> [TEXT PASSAGE]
Split the data using regex with google script - regex

As a newbie, I have tried a lot to solve the below problem.
My Current table
TestID TestName Name Url
1592461 Google-page (www.google.com)
1592467 Yahoo - Page (www.yahoo.com)
I am trying to split the data present in the column "TestName" and add the result to the columns "Name" and "URL" as given in the below table
Expected table
TestID TestName Name Url
1592461 Google-page (www.google.com) Google-page www.google.com
1592467 Yahoo - Page (www.yahoo.com) Yahoo - Page www.yahoo.com
I have tried to compile the following script but was unsuccessful.
function getUrl(){
var ss = SpreadsheetApp.getActiveSpreadsheet();
var s1 = ss.getSheetByName("Sheet1");
var s2 = ss.getSheetByName("Sheet2");
var data = s1.getSheetValues(1, 2, s1.getLastRow() , 1);
var regExp = new RegExp("\(([^]]+)\)");
var row = [];
for(i = 0; i<data; i++) {
var url = regExp.exec(data)[i];
var output = s2.getRange("C2").setValue(url);
logger.log(url);
return url;
}
}
Could someone please help me in solving this.

In addition, I just wanted to let you know this can also be done with a (rather simple) formula. Enter in C1
=ArrayFormula(split(substitute(B2:B3, ")",""), "("))

> [WORK TO BE COMPLETED] Rewrite the passage of the regex splitting post between "I am trying" and "but was unsuccessful.", inclusive, replacing "compile" with "run".

> [SOURCE DATA]
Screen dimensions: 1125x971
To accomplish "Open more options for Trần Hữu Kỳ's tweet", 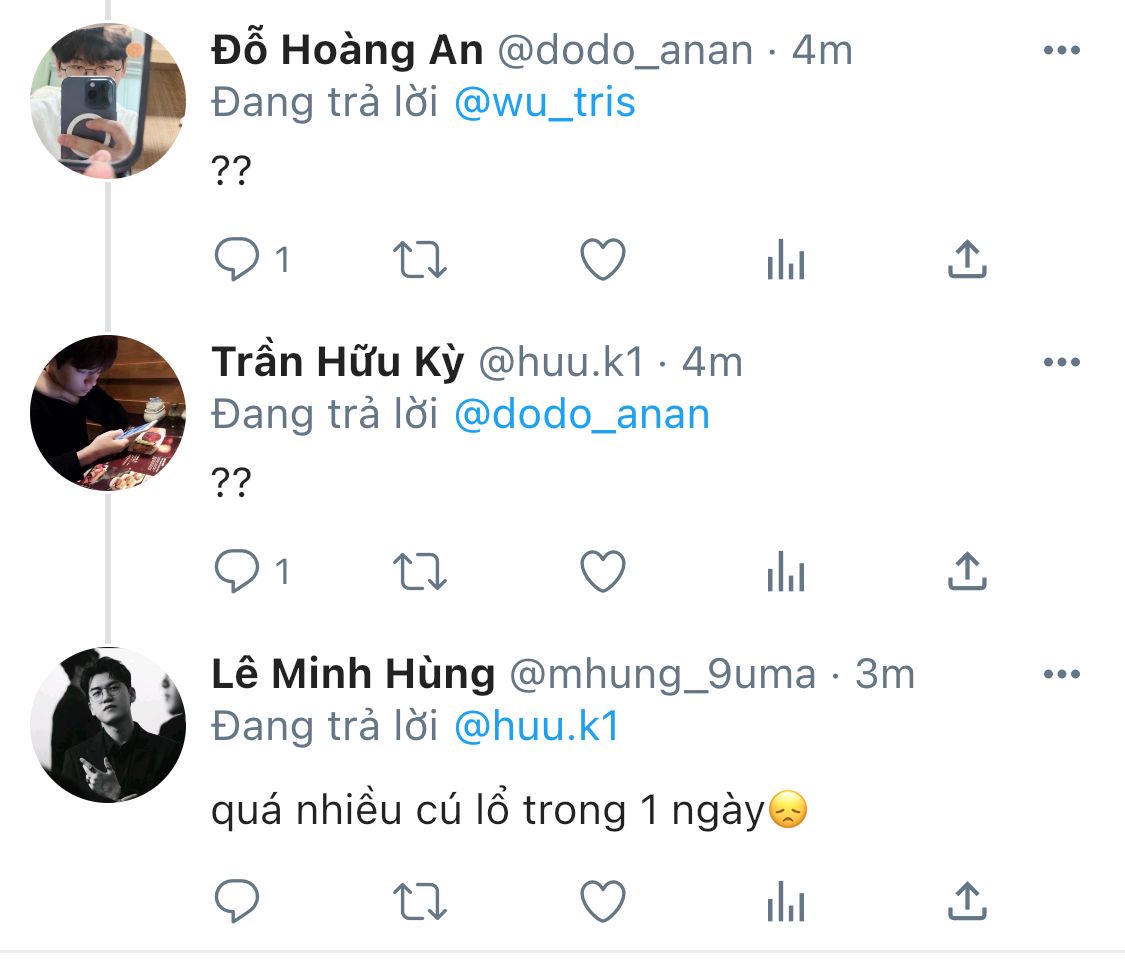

> [EXERCISE SOLUTION]
I am trying to split the data present in the column "TestName" and add the result to the columns "Name" and "URL" as given in the below table
Expected table
TestID TestName Name Url
1592461 Google-page (www.google.com) Google-page www.google.com
1592467 Yahoo - Page (www.yahoo.com) Yahoo - Page www.yahoo.com
I have tried to run the following script but was unsuccessful.